Problème court A |
D'après le texte consacré à l'artiste Douglas Lucas, en quoi sa toute première pièce s'est-elle transformée ?
Problème court B |
Multipliez par 1,05 les coordonnées données en réponse dans les entrées allant de la ligne contenant « Homepage (163, 70) » à la ligne contenant « Dokumentation (212, 70) », ces deux lignes comprises. Arrondissez à l'entier le plus proche, les demis vers le haut, puis recopiez intégralement ces seules lignes avec les nouvelles valeurs.

Extrait du texte |
★ ★ ★ ★ ★

Dépôt des Rêves de Douglas Lucas

Dernière modification: février 16, 2023

Le monde de Douglas Lucas est comme celui où nous habitons, il y a juste la peau qui change. Entre des filigranes et du ferrage, l’artiste respire quotidiennement. Dans chaque nouvelle pièce, il nous offre une aventure de création liée avec le temps. Dans un processus rapide où il se fond avec sa vaste imagination, à l’intérieur, il conforme la pièce qui est tombée dans les « filets » de son talent. Les formes d’objets et d’animaux qui passent devant ses yeux sont interprétées par le créateur en versions originales, magnifiques, qui portent sa marque.

Un jour, il y a longtemps déjà, il s’est éveillé à l’art ; il a été séduit par les métaux dès l’étape où il travaillait la ferblanterie qui, petit à petit, a montré le chemin à l’ancien technicien qui un jour, encouragé par sa femme, a orienté toutes ses aspirations vers l’art. Il n’oublie jamais la première pièce : ce fil machine qui s’est transformé en cheval avec des filigranes. À partir de ce moment-là, son « trot » artistique ne s’arrête pas, et traverse les sites les plus difficiles.

★ ★ ★ ★ ★

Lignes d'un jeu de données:
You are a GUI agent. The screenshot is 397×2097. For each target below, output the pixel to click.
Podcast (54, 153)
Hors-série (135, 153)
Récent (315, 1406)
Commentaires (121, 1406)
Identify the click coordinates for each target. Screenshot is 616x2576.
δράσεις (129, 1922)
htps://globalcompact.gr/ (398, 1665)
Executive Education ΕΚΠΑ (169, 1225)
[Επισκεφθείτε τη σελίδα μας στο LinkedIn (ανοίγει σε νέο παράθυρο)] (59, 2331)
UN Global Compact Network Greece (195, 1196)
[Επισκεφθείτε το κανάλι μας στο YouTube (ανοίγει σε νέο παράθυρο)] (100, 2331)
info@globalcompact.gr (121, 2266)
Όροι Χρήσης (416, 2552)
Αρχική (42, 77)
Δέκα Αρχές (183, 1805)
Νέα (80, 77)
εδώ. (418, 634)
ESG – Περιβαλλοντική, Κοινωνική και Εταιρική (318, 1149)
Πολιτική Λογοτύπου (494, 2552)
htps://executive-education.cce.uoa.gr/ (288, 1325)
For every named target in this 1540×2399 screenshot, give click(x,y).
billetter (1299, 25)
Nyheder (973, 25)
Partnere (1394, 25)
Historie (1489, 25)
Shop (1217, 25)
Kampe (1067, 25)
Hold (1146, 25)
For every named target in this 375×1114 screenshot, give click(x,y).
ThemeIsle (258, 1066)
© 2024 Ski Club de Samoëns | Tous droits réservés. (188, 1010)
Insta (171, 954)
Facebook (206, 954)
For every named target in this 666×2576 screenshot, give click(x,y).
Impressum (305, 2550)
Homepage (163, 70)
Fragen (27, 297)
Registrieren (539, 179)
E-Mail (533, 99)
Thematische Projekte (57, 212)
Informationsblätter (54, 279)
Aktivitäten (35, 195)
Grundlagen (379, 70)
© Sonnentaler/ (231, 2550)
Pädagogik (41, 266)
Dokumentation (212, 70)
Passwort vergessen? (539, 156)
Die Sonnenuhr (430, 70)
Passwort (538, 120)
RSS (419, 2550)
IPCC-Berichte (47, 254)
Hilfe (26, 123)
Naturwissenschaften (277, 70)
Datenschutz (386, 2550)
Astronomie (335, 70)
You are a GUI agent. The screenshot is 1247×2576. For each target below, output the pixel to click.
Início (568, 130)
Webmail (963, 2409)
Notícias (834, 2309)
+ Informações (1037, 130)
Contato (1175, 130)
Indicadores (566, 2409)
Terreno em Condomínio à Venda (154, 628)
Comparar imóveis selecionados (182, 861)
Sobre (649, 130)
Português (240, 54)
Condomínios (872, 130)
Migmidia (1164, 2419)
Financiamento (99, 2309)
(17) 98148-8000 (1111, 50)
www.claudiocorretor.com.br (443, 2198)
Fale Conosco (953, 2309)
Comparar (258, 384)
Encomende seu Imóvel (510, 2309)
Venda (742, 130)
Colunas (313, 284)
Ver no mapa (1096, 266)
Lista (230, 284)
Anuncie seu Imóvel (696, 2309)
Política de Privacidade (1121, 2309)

★ ★ ★ ★ ★

Réponse A |
Un fil machine s'est transformé en cheval avec des filigranes.

Réponse B |
Homepage (171, 74)
Fragen (28, 312)
Registrieren (566, 188)
E-Mail (560, 104)
Thematische Projekte (60, 223)
Informationsblätter (57, 293)
Aktivitäten (37, 205)
Grundlagen (398, 74)
© Sonnentaler/ (243, 2678)
Pädagogik (43, 279)
Dokumentation (223, 74)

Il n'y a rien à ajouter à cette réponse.